[Problem details]:
All lines of the entries with "agent" in them must be listed.

[Entries provided]:
┏━━

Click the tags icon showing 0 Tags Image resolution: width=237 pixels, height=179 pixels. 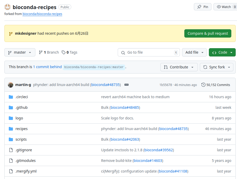[x=64, y=52]
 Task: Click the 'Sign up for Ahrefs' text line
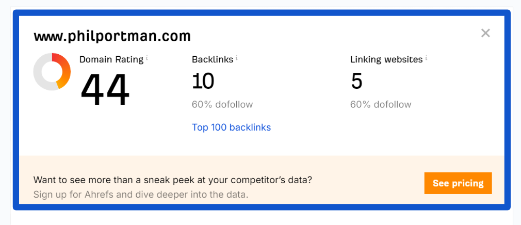[141, 195]
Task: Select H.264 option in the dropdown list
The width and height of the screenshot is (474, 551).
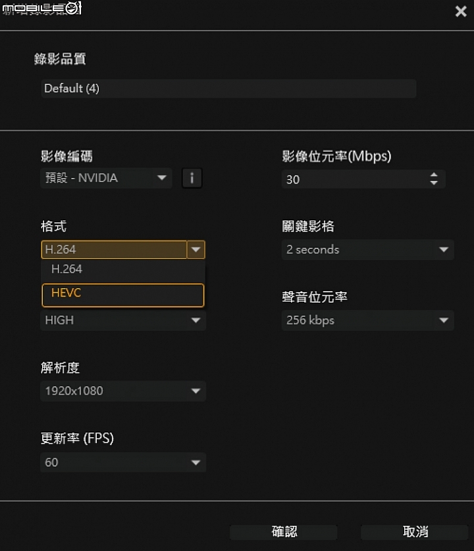Action: [x=122, y=269]
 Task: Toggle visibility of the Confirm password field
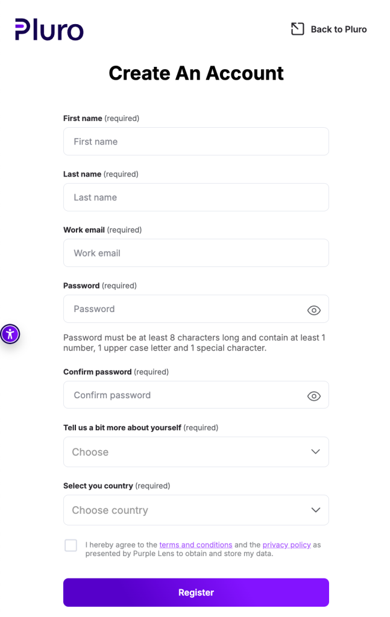pos(314,396)
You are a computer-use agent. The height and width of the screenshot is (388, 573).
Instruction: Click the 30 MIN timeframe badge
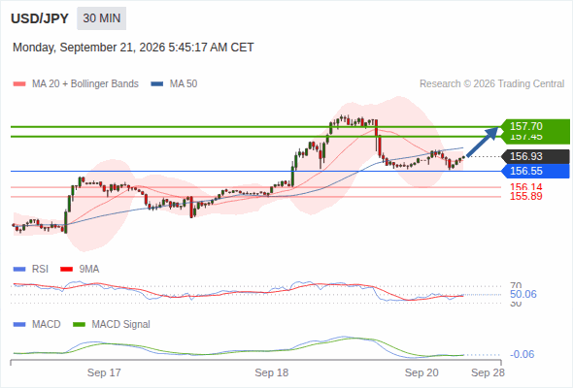pyautogui.click(x=102, y=18)
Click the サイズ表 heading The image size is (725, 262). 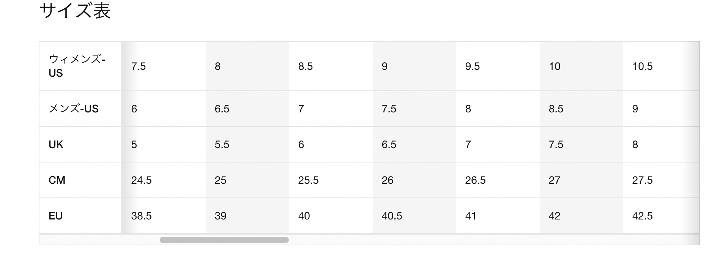coord(75,11)
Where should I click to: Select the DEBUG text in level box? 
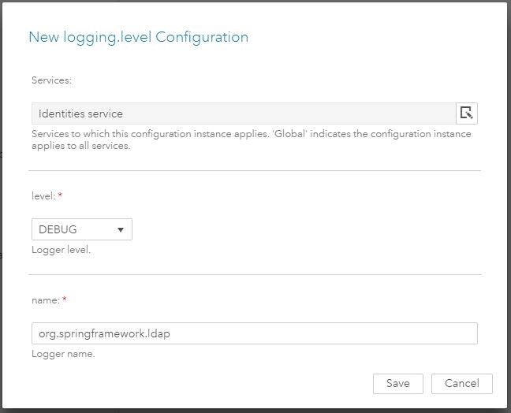point(58,229)
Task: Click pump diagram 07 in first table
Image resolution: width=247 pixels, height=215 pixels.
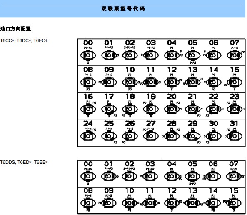Action: coord(235,55)
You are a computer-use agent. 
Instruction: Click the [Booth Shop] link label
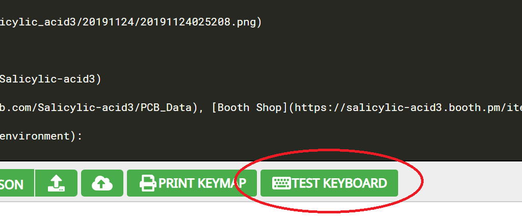(x=250, y=107)
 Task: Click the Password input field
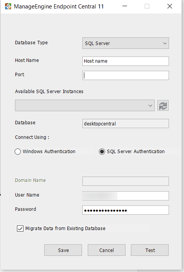point(125,210)
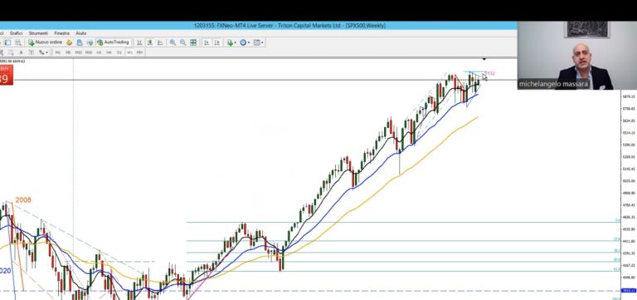Select the tile windows grid icon
This screenshot has width=637, height=300.
193,42
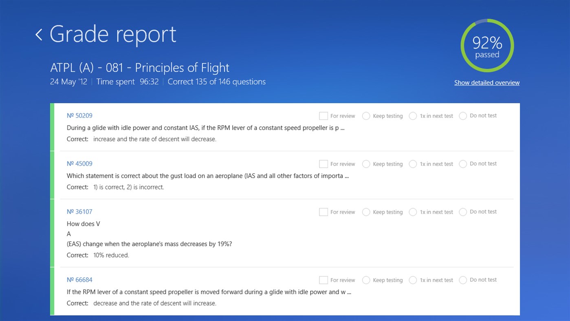Click the truncated gust load question text
This screenshot has height=321, width=570.
click(x=207, y=176)
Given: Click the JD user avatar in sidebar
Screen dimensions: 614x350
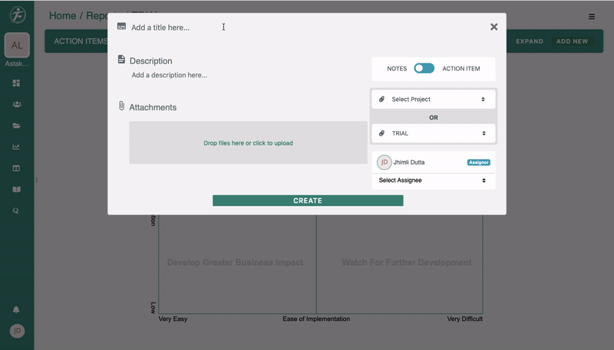Looking at the screenshot, I should (17, 331).
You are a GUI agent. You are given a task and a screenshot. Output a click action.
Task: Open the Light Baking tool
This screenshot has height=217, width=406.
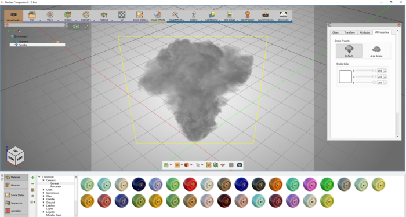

┗━━

[Problem solution]:
You are a computer-use agent. The height and width of the screenshot is (388, 573).
You are a computer-use agent. 
You are a GUI agent. You are given a task and a screenshot. Output a click action.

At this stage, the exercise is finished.